Material supplied below:
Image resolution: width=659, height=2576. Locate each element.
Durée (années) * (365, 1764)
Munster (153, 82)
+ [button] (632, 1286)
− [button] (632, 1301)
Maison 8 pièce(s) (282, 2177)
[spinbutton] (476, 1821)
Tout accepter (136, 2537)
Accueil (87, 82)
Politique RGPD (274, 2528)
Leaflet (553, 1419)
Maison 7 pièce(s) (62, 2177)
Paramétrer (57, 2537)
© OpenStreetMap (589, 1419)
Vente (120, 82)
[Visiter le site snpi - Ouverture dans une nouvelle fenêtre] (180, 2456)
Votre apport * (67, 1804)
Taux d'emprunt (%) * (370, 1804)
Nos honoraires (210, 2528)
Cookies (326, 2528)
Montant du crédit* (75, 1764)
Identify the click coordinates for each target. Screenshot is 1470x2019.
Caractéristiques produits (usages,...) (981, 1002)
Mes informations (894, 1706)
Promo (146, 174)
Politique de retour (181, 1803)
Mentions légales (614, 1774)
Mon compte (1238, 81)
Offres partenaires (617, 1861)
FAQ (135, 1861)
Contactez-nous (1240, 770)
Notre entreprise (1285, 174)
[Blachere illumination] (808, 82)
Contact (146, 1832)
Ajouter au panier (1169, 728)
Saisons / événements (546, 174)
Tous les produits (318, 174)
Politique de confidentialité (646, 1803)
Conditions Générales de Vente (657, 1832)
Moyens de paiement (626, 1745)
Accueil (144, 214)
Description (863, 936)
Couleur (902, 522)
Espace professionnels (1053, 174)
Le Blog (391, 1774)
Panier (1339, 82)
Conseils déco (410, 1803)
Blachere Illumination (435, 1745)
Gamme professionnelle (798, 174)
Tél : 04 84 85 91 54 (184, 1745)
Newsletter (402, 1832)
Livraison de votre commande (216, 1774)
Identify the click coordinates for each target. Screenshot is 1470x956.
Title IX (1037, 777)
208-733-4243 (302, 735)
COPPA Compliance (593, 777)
End of Material supplied.
§ **Problem statement**: Work through the entries above and report the number of lines that include "coordinates", with nothing else.

§ **Expected answer**: 2